_Task details_. Rewrite every line of the material below as a numbered list, leaving out any blank lines.

_Information given_.

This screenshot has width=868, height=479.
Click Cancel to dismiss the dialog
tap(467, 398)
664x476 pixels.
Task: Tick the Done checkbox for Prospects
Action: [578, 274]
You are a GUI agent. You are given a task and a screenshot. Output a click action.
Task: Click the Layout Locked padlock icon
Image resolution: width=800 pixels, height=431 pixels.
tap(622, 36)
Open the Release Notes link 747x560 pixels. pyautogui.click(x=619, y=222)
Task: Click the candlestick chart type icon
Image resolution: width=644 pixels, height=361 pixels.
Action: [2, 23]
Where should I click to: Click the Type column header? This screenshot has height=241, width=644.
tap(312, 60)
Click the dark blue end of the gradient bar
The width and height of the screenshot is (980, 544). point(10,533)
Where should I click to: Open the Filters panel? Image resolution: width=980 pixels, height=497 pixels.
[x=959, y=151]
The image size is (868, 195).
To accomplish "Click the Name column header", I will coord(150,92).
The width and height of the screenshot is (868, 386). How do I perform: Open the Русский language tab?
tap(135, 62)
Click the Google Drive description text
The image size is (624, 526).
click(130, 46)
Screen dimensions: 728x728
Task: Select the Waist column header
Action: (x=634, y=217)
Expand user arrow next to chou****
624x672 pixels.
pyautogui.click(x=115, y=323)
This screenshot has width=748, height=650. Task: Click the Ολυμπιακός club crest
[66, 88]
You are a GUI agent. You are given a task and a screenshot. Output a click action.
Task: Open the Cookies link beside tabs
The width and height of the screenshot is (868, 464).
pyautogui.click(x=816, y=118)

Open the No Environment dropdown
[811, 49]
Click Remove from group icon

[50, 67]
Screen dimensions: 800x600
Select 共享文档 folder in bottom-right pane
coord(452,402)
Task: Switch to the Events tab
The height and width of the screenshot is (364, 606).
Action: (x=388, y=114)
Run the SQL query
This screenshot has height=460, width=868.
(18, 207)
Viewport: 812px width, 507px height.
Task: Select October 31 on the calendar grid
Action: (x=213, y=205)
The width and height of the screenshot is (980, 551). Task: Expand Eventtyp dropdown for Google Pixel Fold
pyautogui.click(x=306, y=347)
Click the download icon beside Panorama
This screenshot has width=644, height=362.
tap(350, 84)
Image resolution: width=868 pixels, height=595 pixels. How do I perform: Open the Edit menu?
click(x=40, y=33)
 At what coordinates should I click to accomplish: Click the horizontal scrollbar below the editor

_Exercise output_.
1. This screenshot has width=868, height=479.
2. Click Cancel to dismiss the dialog
3. tap(467, 398)
4. 664x476 pixels.
5. Task: Tick the Done checkbox for Prospects
6. Action: [578, 274]
7. You are a GUI agent. You are given a task and a screenshot. Output a click action.
8. Task: Click the Layout Locked padlock icon
9. Image resolution: width=800 pixels, height=431 pixels.
10. tap(622, 36)
11. Open the Release Notes link 747x560 pixels. pyautogui.click(x=619, y=222)
12. Task: Click the candlestick chart type icon
13. Image resolution: width=644 pixels, height=361 pixels.
14. Action: [2, 23]
15. Where should I click to: Click the Type column header? This screenshot has height=241, width=644.
16. tap(312, 60)
17. Click the dark blue end of the gradient bar
18. The width and height of the screenshot is (980, 544). point(10,533)
19. Where should I click to: Open the Filters panel? Image resolution: width=980 pixels, height=497 pixels.
20. [x=959, y=151]
21. The image size is (868, 195).
22. To accomplish "Click the Name column header", I will coord(150,92).
23. The width and height of the screenshot is (868, 386). How do I perform: Open the Русский language tab?
24. tap(135, 62)
25. Click the Google Drive description text
26. The image size is (624, 526).
27. click(130, 46)
28. Screen dimensions: 728x728
29. Task: Select the Waist column header
30. Action: (x=634, y=217)
31. Expand user arrow next to chou****
32. 624x672 pixels.
33. pyautogui.click(x=115, y=323)
34. This screenshot has width=748, height=650. Task: Click the Ολυμπιακός club crest
35. [66, 88]
36. You are a GUI agent. You are given a task and a screenshot. Output a click action.
37. Task: Open the Cookies link beside tabs
38. The width and height of the screenshot is (868, 464).
39. pyautogui.click(x=816, y=118)
40. Open the No Environment dropdown
41. [811, 49]
42. Click Remove from group icon
43. [50, 67]
44. Screen dimensions: 800x600
45. Select 共享文档 folder in bottom-right pane
46. coord(452,402)
47. Task: Switch to the Events tab
48. The height and width of the screenshot is (364, 606).
49. Action: (x=388, y=114)
50. Run the SQL query
51. This screenshot has height=460, width=868.
52. (18, 207)
53. Viewport: 812px width, 507px height.
54. Task: Select October 31 on the calendar grid
55. Action: (x=213, y=205)
56. The width and height of the screenshot is (980, 551). Task: Expand Eventtyp dropdown for Google Pixel Fold
57. pyautogui.click(x=306, y=347)
58. Click the download icon beside Panorama
59. This screenshot has width=644, height=362.
60. tap(350, 84)
61. Image resolution: width=868 pixels, height=595 pixels. How do I perform: Open the Edit menu?
62. click(x=40, y=33)
63.  At what coordinates should I click to accomplish: Click the horizontal scrollbar below the editor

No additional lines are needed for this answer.